What to produce —
Find the line with "Til toppen (960, 705)" in the entries below, then reproduce it and every line after it down to and including the line with "Start your Substack (153, 822)", exactly.

The input —
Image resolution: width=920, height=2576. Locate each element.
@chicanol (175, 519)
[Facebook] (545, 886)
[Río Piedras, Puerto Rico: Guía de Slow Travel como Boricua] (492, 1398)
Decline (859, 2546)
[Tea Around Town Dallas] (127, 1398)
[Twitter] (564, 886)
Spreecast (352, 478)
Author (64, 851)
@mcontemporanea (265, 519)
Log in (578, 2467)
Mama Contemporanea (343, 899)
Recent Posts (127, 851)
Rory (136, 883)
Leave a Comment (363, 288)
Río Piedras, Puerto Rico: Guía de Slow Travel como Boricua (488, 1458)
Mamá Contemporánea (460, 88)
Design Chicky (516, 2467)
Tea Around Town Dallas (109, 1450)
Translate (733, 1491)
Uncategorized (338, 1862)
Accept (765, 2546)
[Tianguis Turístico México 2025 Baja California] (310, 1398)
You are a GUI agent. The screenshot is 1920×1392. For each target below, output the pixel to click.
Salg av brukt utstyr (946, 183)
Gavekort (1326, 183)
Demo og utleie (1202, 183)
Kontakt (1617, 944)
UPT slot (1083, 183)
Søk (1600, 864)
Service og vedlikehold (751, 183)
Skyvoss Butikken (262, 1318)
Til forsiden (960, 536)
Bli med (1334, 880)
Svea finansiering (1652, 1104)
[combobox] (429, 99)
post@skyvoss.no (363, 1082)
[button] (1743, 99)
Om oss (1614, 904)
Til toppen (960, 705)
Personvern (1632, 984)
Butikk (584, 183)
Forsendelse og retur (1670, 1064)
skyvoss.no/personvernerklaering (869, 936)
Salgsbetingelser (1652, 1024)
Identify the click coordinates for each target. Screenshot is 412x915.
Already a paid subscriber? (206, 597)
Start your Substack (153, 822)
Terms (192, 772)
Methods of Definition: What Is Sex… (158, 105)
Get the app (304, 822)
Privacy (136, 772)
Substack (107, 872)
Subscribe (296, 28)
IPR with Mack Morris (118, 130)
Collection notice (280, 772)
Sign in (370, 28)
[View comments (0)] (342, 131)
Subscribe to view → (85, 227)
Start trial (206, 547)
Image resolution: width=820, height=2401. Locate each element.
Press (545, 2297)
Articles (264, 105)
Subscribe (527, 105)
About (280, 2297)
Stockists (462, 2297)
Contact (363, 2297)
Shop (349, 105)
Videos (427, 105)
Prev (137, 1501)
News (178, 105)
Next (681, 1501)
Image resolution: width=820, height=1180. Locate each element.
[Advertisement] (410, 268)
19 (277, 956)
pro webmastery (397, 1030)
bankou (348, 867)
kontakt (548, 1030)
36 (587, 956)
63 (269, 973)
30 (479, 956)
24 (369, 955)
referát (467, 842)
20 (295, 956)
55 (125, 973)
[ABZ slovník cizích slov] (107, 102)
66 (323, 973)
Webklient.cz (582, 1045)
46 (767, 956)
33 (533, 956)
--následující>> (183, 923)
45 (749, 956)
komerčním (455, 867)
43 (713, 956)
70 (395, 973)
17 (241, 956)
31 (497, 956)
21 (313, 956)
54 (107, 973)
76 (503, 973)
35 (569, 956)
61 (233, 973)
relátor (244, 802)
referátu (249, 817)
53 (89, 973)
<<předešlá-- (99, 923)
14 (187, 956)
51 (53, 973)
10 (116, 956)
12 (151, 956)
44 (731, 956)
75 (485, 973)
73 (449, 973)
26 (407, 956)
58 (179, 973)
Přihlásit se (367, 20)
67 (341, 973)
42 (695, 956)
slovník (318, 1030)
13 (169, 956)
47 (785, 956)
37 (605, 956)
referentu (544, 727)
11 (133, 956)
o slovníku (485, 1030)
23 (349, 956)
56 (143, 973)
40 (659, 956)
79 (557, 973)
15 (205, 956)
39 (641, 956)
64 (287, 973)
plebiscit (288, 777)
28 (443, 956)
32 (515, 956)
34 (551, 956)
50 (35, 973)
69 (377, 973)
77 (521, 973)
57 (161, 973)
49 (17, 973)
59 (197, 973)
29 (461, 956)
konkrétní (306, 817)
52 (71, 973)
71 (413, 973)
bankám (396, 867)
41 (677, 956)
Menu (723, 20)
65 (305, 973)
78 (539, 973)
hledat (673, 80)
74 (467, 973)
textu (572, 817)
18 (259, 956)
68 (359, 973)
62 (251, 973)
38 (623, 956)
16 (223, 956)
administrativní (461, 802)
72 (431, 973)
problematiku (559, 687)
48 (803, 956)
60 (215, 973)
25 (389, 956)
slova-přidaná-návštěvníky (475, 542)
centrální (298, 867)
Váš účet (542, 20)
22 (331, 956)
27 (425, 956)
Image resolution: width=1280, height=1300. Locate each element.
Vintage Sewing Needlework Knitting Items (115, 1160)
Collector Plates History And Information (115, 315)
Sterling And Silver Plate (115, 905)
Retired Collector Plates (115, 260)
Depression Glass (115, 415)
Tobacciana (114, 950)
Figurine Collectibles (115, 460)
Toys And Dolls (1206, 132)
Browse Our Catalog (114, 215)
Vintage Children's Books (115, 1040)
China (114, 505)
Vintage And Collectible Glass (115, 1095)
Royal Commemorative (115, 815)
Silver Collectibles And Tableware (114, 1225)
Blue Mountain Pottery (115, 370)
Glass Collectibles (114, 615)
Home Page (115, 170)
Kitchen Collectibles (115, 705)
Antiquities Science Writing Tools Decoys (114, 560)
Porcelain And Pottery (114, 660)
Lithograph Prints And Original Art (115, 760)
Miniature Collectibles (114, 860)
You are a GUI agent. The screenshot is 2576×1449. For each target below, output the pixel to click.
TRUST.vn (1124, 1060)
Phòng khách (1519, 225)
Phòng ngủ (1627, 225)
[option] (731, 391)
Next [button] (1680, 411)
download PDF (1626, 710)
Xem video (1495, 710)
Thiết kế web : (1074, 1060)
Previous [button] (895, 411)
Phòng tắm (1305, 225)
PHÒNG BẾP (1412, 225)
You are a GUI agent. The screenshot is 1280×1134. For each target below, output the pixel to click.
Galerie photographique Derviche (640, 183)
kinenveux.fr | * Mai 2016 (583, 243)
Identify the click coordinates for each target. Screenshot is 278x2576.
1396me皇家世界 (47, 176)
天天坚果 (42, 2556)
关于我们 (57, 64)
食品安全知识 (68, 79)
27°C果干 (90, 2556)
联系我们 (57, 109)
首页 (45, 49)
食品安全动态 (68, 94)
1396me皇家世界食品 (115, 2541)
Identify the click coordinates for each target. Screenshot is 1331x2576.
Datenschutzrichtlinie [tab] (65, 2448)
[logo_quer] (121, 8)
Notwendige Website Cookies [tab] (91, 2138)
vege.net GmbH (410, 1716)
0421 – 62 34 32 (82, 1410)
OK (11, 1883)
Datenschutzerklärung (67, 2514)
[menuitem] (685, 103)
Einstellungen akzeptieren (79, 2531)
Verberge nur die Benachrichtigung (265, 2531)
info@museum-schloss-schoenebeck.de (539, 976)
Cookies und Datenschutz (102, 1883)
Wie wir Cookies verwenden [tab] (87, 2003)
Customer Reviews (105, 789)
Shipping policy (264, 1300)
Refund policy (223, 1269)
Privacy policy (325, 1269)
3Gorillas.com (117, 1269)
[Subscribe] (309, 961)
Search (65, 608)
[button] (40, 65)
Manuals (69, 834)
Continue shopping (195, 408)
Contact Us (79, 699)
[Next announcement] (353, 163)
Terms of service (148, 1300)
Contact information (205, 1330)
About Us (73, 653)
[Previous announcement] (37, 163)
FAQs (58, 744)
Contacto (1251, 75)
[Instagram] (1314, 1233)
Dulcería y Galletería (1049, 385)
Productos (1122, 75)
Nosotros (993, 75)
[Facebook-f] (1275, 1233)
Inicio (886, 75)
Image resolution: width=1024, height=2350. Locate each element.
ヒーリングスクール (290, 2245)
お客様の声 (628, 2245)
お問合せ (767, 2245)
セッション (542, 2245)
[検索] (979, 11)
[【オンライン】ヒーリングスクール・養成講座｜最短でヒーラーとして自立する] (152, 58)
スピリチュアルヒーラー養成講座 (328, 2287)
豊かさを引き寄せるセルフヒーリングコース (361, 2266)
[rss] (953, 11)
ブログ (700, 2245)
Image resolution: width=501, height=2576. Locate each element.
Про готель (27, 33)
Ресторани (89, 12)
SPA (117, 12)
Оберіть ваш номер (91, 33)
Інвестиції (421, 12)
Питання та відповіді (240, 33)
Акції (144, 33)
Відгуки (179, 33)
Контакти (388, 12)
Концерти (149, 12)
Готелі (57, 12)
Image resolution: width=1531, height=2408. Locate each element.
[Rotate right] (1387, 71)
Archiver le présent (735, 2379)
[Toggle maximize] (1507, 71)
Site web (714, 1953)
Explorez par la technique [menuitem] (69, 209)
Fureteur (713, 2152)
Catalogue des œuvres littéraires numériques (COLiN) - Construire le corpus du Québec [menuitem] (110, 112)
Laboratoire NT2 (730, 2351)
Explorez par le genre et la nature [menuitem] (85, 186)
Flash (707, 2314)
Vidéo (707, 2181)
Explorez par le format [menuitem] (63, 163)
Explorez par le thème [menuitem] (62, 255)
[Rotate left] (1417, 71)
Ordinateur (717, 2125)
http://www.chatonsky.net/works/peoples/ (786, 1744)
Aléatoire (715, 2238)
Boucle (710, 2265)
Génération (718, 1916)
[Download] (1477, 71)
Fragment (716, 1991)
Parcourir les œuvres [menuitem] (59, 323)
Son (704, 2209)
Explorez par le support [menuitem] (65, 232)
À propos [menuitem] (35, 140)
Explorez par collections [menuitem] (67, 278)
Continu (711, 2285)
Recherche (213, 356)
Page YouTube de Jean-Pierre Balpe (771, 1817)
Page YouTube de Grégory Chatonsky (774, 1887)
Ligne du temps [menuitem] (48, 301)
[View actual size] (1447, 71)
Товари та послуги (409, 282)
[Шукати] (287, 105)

Completed exercise —
Til toppen (960, 705)
Personvern (1632, 984)
Butikk (584, 183)
Forsendelse og retur (1670, 1064)
skyvoss.no/personvernerklaering (869, 936)
Salgsbetingelser (1652, 1024)
Identify the click coordinates for each target. Screenshot is 412x915.
Already a paid subscriber? (206, 597)
Start your Substack (153, 822)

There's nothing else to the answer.